**TASK ITEM:** Starting at the line that contains "You are a computer-use", output each line exactly as written through the end of the listing below, but leave out the pictures.
++++++
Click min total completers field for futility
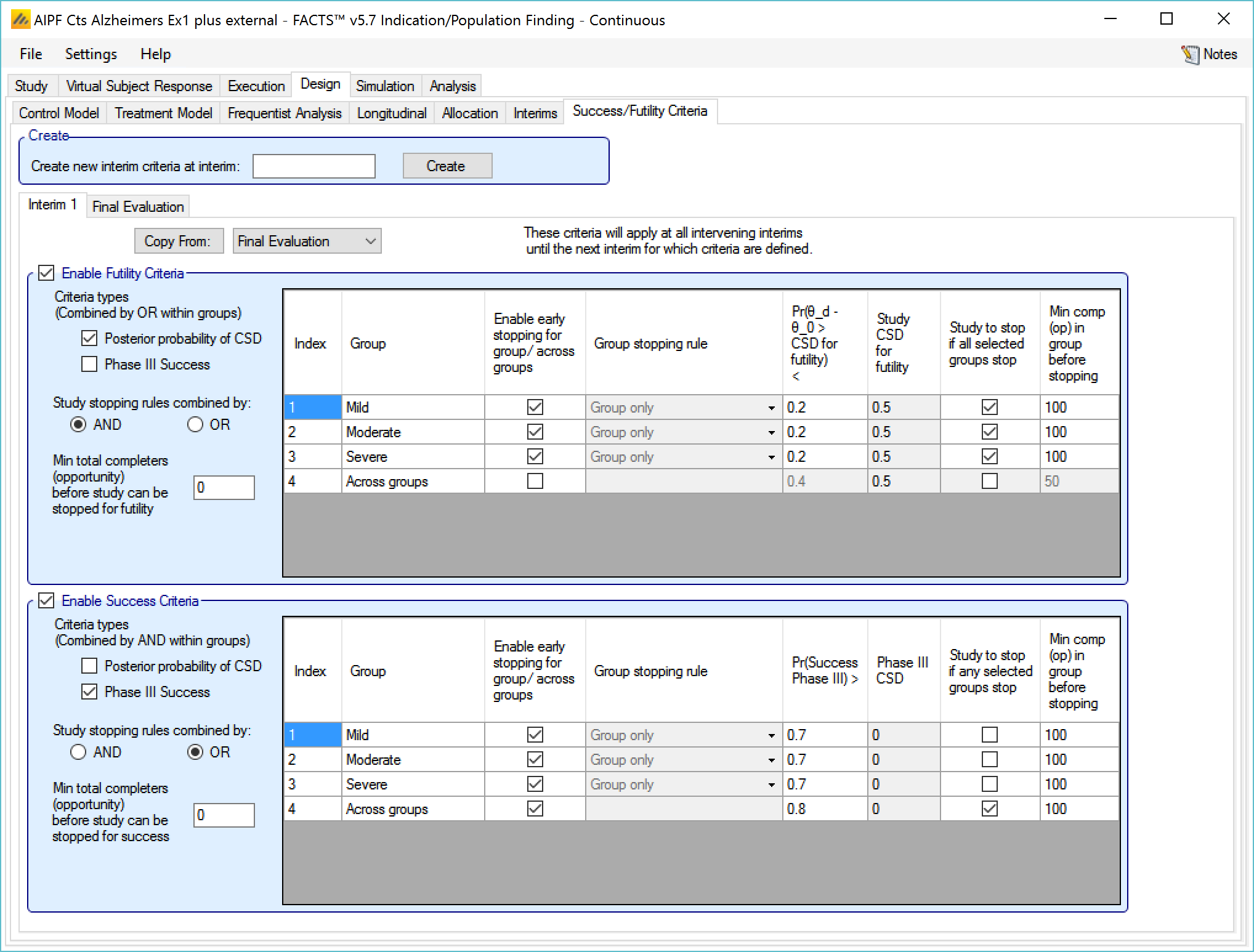The height and width of the screenshot is (952, 1254). tap(224, 488)
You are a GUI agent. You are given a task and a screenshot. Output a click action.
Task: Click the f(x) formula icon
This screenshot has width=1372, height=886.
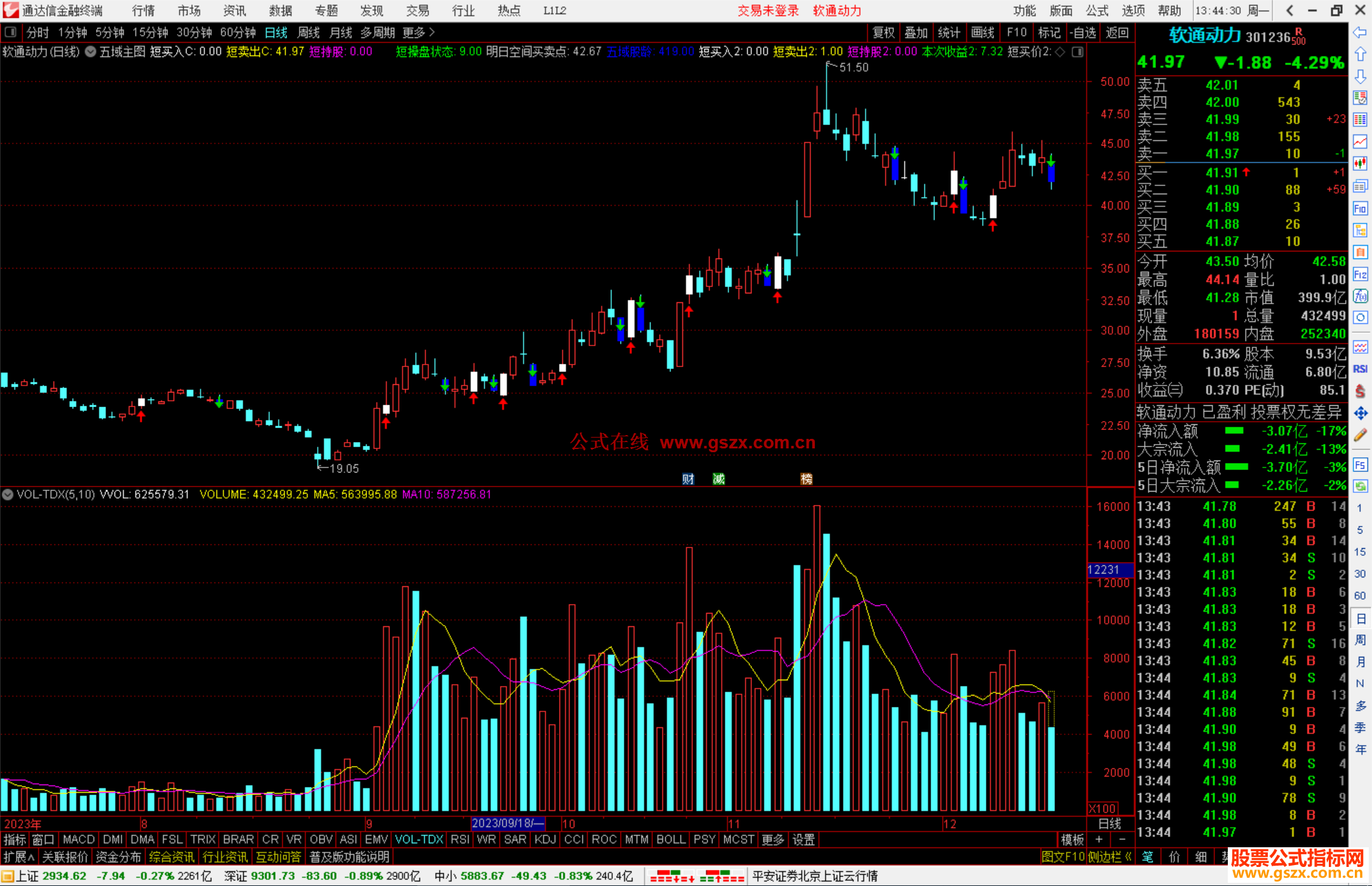(1360, 296)
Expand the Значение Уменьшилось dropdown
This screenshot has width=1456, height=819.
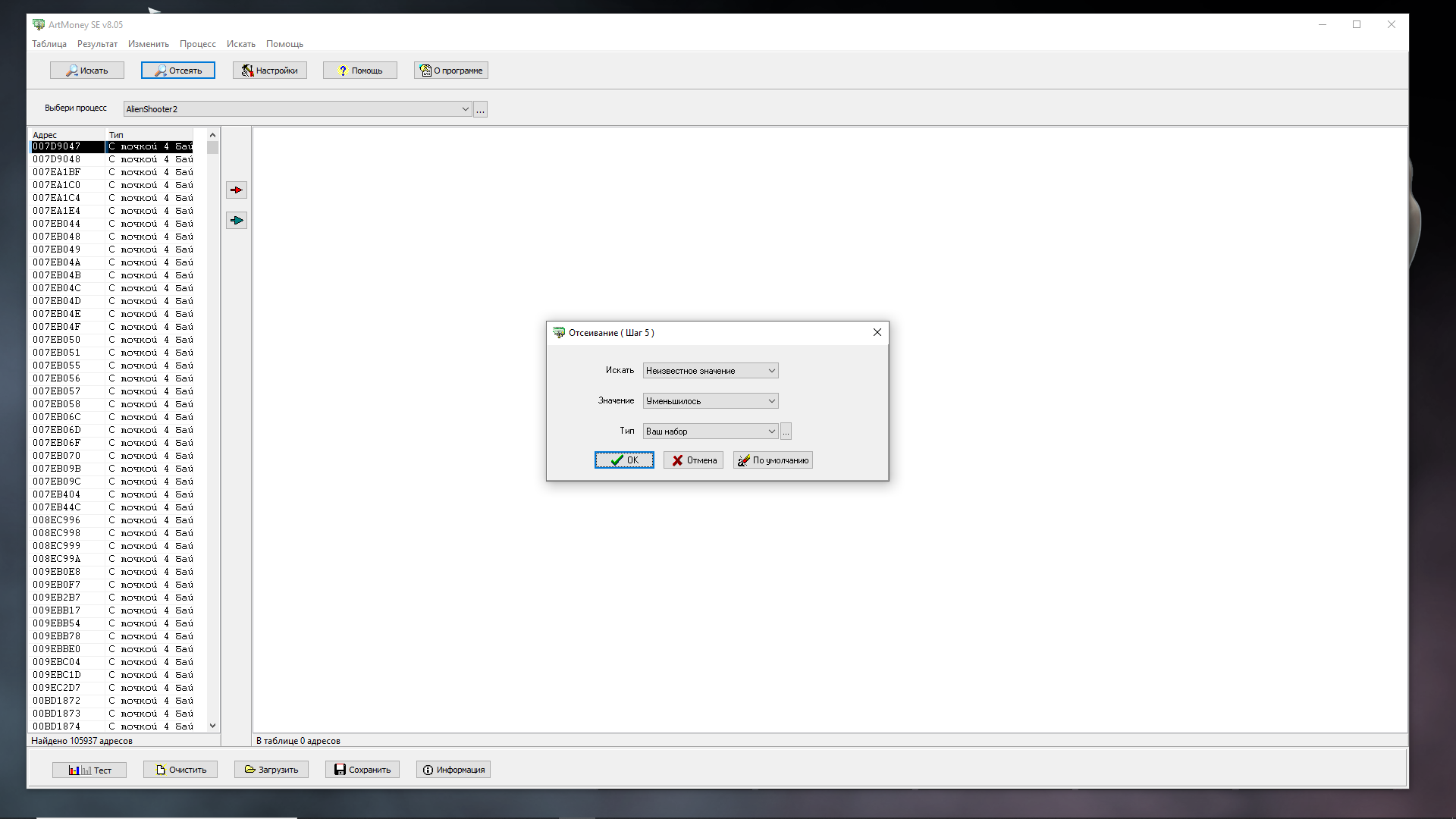(771, 401)
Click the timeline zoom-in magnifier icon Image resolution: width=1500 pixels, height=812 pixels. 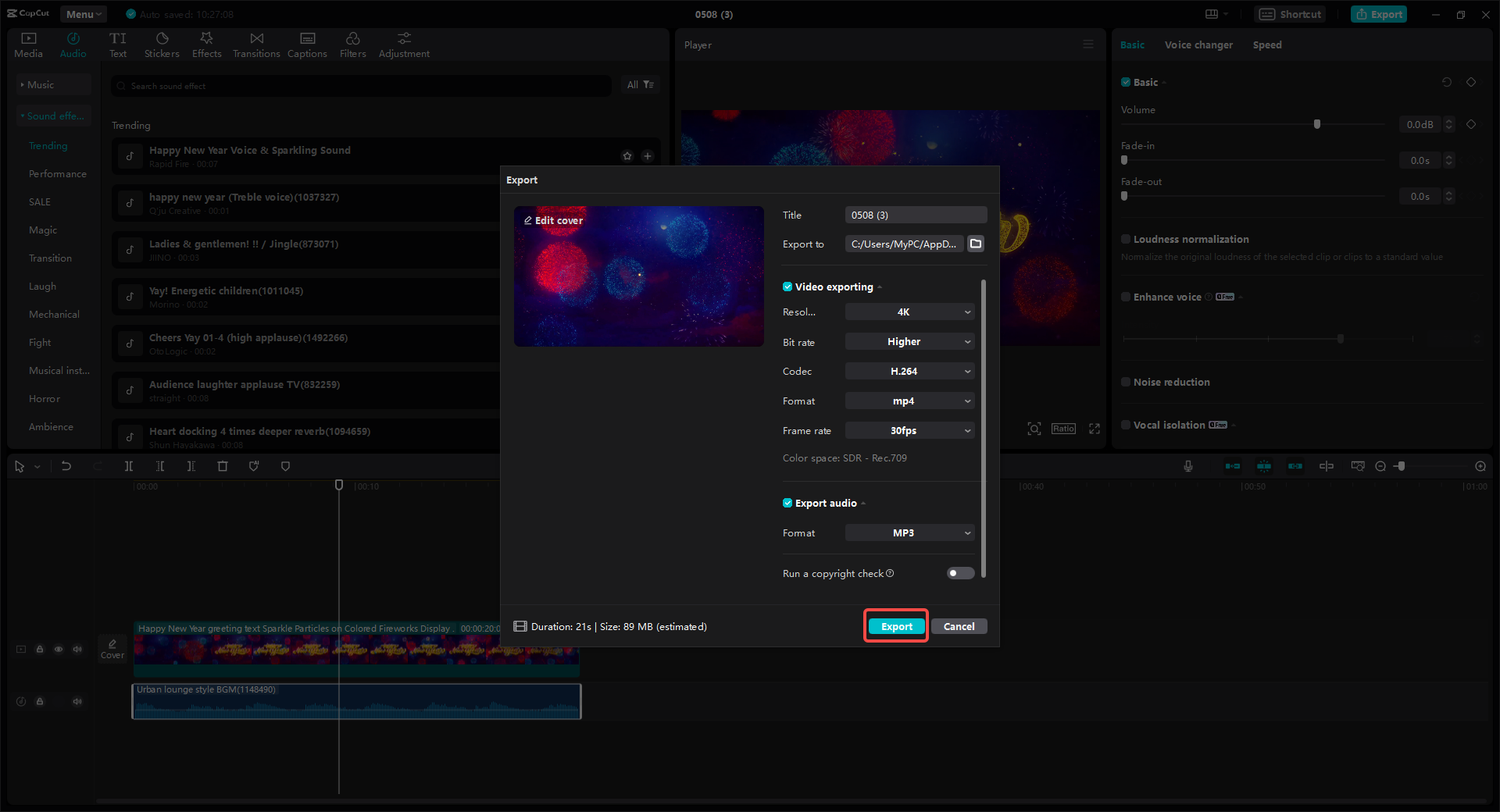coord(1480,466)
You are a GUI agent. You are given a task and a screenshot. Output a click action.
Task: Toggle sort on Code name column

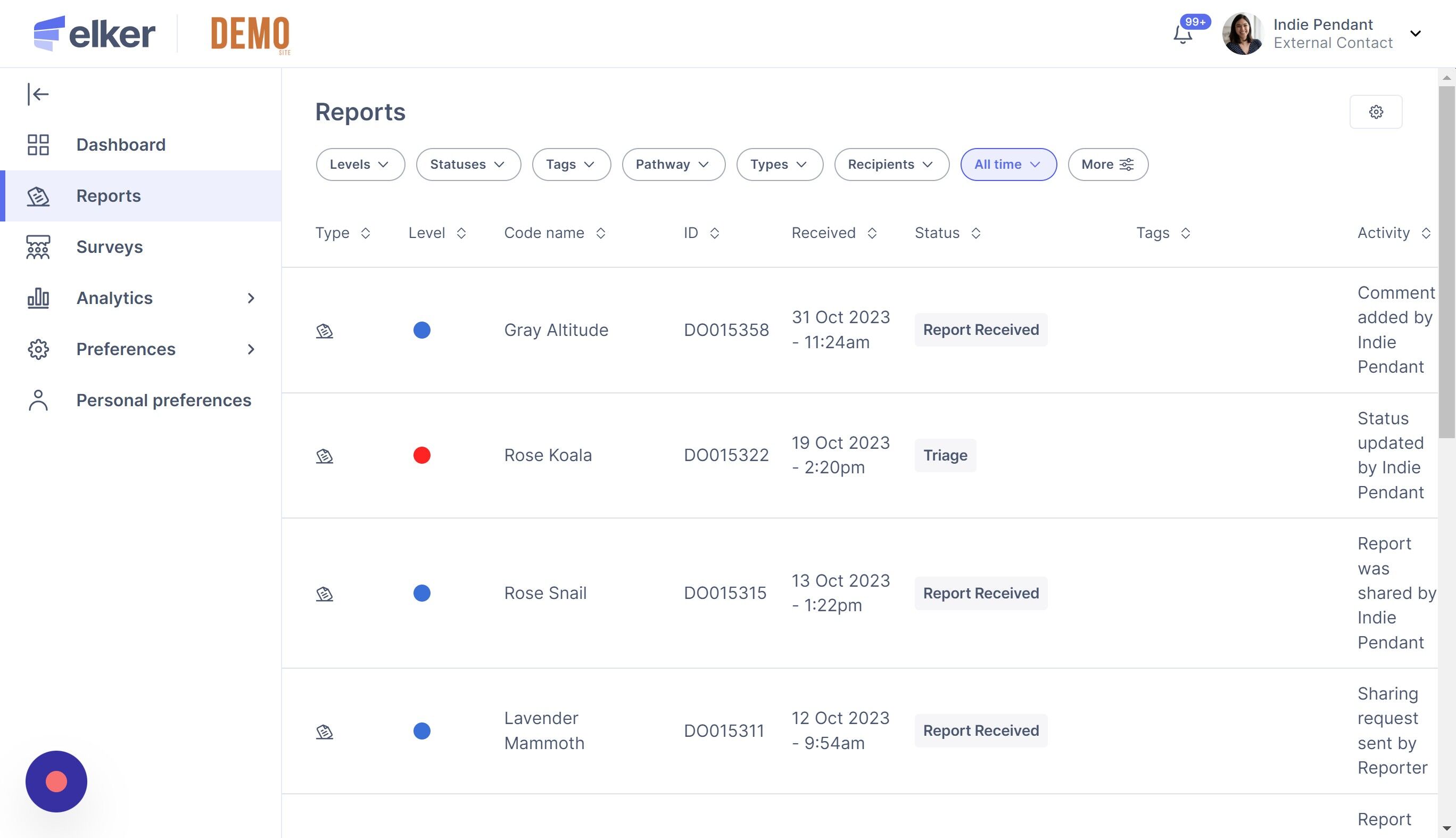point(601,233)
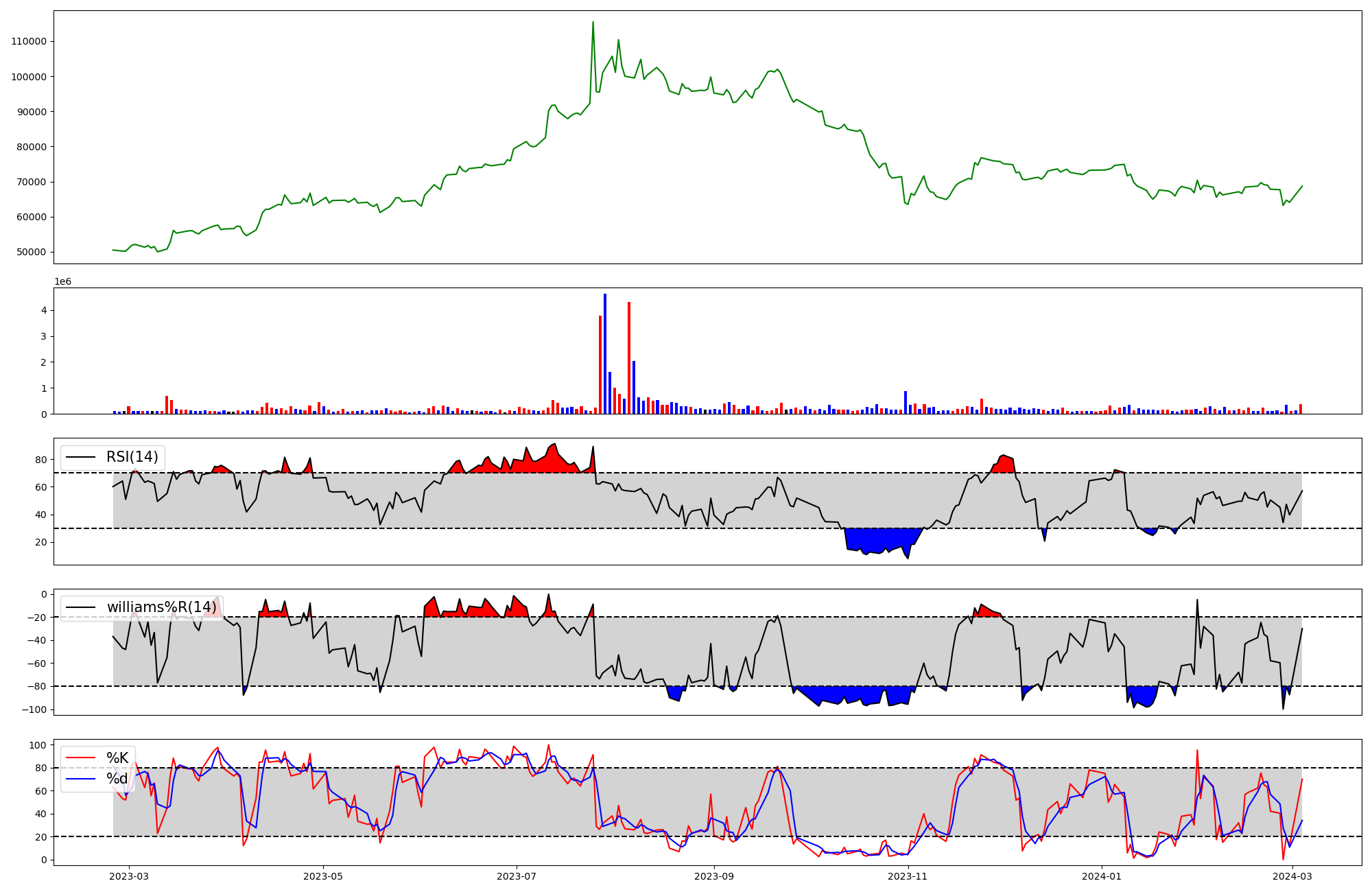The height and width of the screenshot is (892, 1372).
Task: Click the red %K legend line sample
Action: [80, 758]
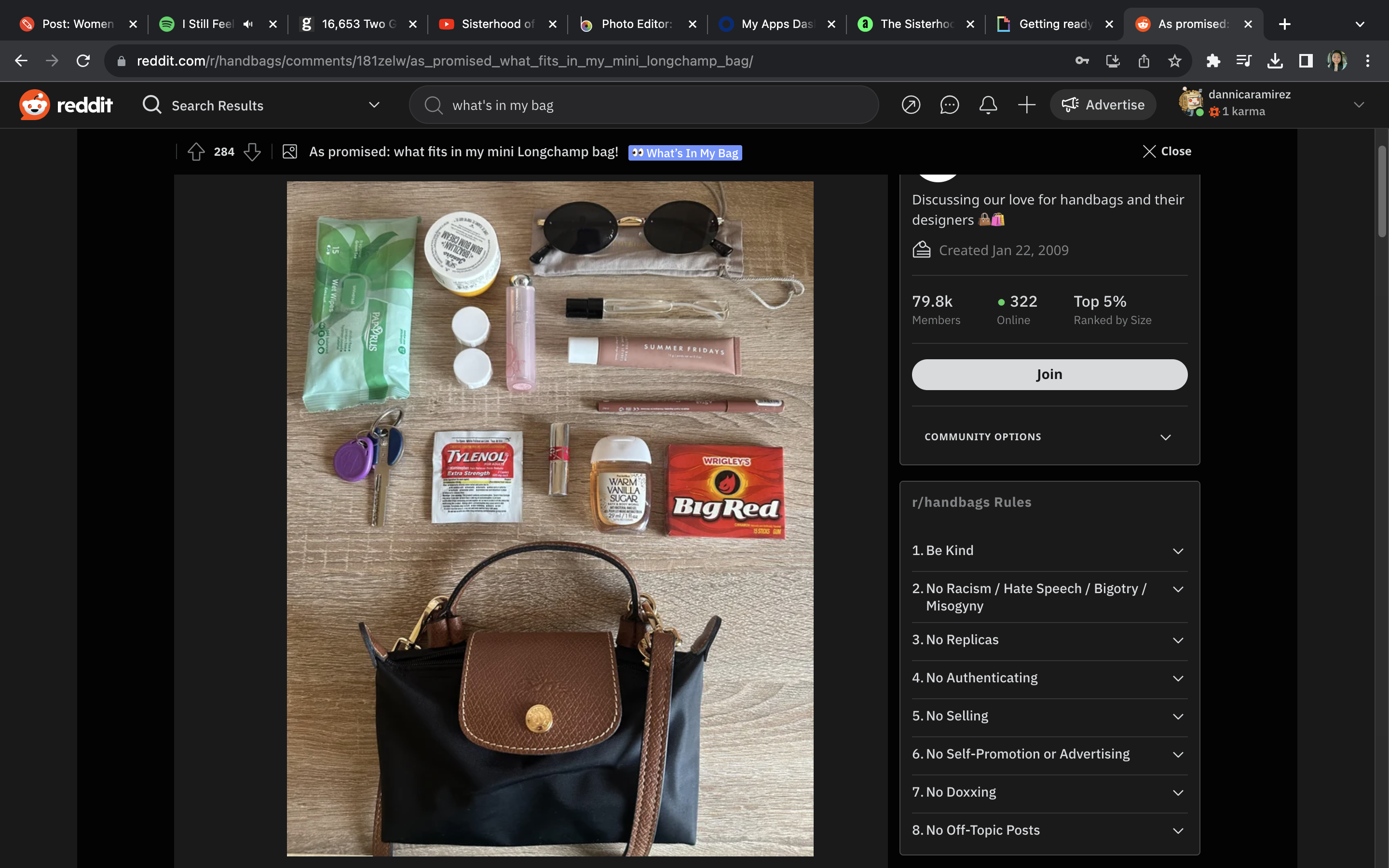Join the r/handbags community

pyautogui.click(x=1049, y=374)
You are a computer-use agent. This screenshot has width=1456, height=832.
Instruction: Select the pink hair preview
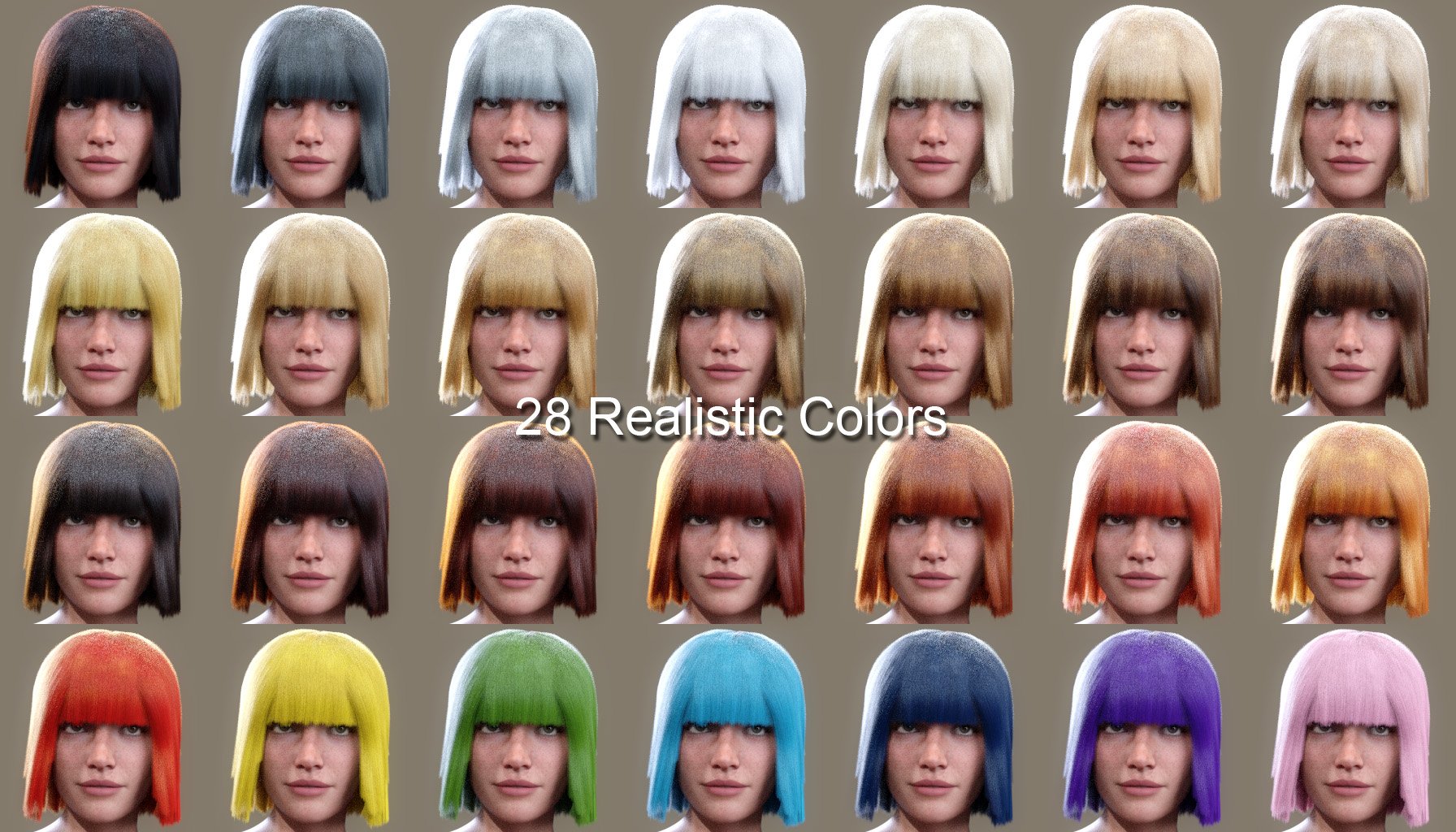[x=1352, y=731]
++++++
**EXERCISE SOLUTION:**
You are a computer-use agent. This screenshot has width=1456, height=832.
Instruction: Select the pink hair preview
[x=1352, y=731]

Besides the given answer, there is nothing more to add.